先延ばしを改善する声がけ5つのキーワードとは
意欲的に取り組めることであれば、日常生活で意志力を消耗している状態でも、私たちは必要な行動をすることができます。部下を批判するよりも、以下のキーワードを意識したコミュニケーションを心がけましょう。
1.「楽しさ」
先延ばしにしていることの中に楽しさを見つけられるような声がけをしておきましょう。
- 例)この部分は楽しい、こういうやり方をすれば楽しい、これができるようになれば楽しいなど
2.「大義」
自分のためには頑張れなくても、誰かのためになら頑張れるというのはよくあることです。

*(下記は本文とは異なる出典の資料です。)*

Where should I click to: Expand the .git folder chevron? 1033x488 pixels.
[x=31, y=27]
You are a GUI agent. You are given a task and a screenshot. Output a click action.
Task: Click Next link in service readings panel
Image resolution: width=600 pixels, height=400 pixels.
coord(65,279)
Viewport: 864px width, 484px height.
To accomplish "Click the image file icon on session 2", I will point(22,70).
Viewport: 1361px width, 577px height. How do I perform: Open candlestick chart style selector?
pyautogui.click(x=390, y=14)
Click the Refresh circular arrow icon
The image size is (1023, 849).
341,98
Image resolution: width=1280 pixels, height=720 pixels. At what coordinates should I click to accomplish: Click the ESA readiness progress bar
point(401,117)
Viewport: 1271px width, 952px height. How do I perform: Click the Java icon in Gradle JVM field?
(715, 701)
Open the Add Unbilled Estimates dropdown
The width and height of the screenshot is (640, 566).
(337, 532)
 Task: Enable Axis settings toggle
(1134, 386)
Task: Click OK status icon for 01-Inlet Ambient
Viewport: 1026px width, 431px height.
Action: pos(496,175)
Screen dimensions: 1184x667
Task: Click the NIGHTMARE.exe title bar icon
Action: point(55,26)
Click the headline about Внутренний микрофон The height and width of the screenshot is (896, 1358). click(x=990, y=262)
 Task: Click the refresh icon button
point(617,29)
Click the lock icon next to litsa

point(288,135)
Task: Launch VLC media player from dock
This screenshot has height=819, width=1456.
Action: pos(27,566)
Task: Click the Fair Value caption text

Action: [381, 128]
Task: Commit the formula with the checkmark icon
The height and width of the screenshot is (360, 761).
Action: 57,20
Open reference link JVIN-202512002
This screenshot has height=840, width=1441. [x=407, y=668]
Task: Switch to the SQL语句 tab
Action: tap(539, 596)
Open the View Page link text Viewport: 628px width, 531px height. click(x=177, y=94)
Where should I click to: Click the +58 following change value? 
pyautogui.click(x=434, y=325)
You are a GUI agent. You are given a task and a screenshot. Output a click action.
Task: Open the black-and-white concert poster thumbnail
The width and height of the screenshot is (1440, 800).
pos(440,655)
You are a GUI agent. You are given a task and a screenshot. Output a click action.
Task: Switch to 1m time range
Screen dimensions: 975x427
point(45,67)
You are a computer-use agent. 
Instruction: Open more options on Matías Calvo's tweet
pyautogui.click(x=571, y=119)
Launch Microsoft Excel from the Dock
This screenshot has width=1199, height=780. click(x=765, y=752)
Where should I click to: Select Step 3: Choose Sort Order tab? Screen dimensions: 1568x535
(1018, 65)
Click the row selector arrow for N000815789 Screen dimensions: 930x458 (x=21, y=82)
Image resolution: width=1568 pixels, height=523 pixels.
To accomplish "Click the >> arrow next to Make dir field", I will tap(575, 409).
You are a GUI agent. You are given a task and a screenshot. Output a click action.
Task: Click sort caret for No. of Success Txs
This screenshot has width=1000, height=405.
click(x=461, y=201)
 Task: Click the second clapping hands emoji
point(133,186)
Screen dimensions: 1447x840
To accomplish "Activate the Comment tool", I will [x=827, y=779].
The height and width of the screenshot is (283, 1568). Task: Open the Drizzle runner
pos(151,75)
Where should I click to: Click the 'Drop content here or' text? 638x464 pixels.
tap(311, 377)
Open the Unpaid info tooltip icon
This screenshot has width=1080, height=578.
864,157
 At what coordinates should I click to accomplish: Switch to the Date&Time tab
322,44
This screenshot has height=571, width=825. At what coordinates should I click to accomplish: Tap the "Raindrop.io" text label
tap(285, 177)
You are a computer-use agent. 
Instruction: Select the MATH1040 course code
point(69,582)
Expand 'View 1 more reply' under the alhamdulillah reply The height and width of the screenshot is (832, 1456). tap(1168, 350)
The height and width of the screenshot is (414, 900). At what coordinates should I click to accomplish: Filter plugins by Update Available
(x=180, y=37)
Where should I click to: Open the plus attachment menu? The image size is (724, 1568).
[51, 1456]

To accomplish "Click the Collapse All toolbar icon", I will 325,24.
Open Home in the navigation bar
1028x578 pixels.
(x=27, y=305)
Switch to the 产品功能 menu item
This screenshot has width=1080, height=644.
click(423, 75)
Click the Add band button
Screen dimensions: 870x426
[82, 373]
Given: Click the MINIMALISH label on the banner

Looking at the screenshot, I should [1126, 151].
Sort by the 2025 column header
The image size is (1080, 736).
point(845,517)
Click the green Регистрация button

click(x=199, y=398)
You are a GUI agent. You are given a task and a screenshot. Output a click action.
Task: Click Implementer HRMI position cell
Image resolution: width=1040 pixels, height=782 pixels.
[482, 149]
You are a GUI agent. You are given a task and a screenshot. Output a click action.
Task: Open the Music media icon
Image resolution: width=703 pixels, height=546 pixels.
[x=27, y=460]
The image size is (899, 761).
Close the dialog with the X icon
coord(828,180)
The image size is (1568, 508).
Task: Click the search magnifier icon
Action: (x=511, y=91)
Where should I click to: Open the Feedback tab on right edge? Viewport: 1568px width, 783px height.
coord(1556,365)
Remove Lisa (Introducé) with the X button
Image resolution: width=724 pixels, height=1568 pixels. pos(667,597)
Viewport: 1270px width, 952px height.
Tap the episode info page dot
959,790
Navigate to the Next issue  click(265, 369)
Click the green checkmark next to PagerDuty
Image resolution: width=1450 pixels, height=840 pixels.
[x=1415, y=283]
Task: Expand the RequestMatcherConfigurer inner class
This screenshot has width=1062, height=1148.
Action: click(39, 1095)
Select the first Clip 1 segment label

先延ばししていることにも大義があれば、それについて言及しましょう。
- 例)人のためになる部分、会社に貢献できる部分、社会がよくなる部分など
3.「成長」
それをすることによって得られる成長について言及しましょう。
- 例)挑戦による成長、経験による成長、達成することによる成長など
4.「スモールステップ」
何から手をつけるのかが具体的で、それが簡単であるほど、行動に移す心理的ハードルを下げることができます。「まずはこれだけやってみよう」と思えるような声掛けをしましょう。
- 例)まずは調査を、まずはTODOリスト作りを、まずはチームを…など
5.「いつやるか」
いつやろうかという迷いや決断でもエネルギーは消耗されてしまいます。いつ取り掛かるのか、また中間報告はいつするかということを決めてしまい、淡々と取り組めるようにしましょう。
- 例)いつ取り掛かるのか、中間報告はいつするか、締切はいつなのかなど
これらの声がけは、部下の指導だけでなく、自分の心の中で行うセルフコミュニケーションにも取り入れてみてください。これまでよりも心理的な負担が軽くなるのを体感できるはずです。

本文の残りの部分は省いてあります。